Diversity Macht Frei
December 24, 2017
I’m been forcing myself to read the second volume of Simon Schama’s godawful book “The Story of the Jews: Belonging 1492-1900”. Like all of Schama’s books, it’s hard going. His pretentious prose is an ordeal and his background as an art historian leads him to linger inordinately on the undistinguished history of Jewish artistic productions. His stock-in-trade as a historian seems to be packing his books with trivial details that his researchers have dug up for him so can amaze the lowly goyim with his detailed knowledge of irrelevant factoids from the past.
I force myself to read these books because we need to stay up-to-date with the latest versions of the falsified historical narrative that the Jews are imposing upon us. Now and then, though, some interesting glimmers of truth break through; as in this passage about Jewish support for the Muslim Turks during their siege of Christian Constantinople.

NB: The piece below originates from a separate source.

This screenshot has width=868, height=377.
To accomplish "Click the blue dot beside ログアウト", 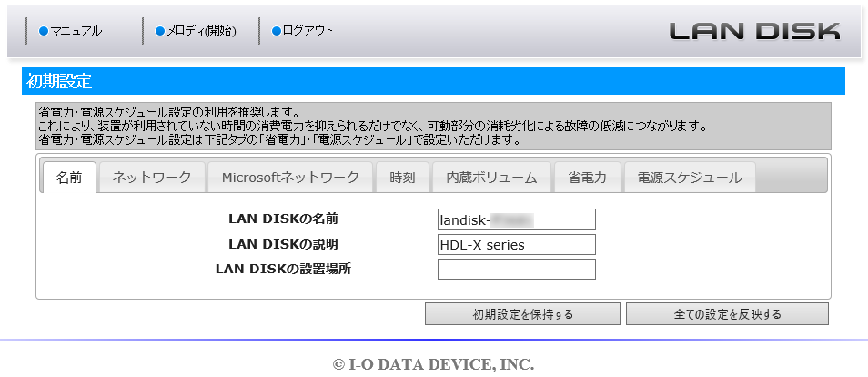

Some thousands, speaking Yevanic Greek as their daily tongue, were the descendants of Jews who had lived in Byzantine Constantinople, often in those same districts. By conspicuously withholding support from the Byzantine governor during the Ottoman siege and conquest in 1453 (or at least perceived as being neutral if not pro-Turkish) they had avoided the fate of being treated as captive slaves. The most influential account of Jewish response to the fall of Constantinople was the Cretan Rabbi Elia Capsali’s history of the Ottomans, written in Candia, still a Venetian possession in 1523. Capsali is a beautiful writer but at the dawn of Jewish historiography it was natural for him to make his story a second coming of the Books of Nehemiah and Ezra. Thus Mehmed becomes a new Cyrus, who is chosen by God to be the instrument of His punishment on the brutal and oppressive Greeks. The Ottoman lord, on the other hand, ‘invites’ the Jews of conquered Byzantium – in the Balkans and islands – to come to his new capital and prosper there, ‘every man under his vine and fig tree’.Jews had no choice in the matter. Instead of a benevolent invitation they were summarily uprooted in their hundreds and thousands and forcibly resettled in Constantinople. Often they had to meet deadlines for their removal after which they could be punished by death. This surgun, as it was called, was routine practice in the Ottoman Empire and in the long run the outcome was to create a thriving, richly heterogeneous community in Constantinople. But that doesn’t mean it was not deeply unsettling if not actually traumatic at the time. Capsali writes the story as if it were the exact obverse of the Iberian expulsions, but if you were a Salonika Jew ordered to move to Rhodes after its conquest in 1523, or a Hungarian Jew in Buda in 1526 taken off as ‘useful colonists’ in Turkish boats and planted God knows where, you would have been hard put to tell the difference.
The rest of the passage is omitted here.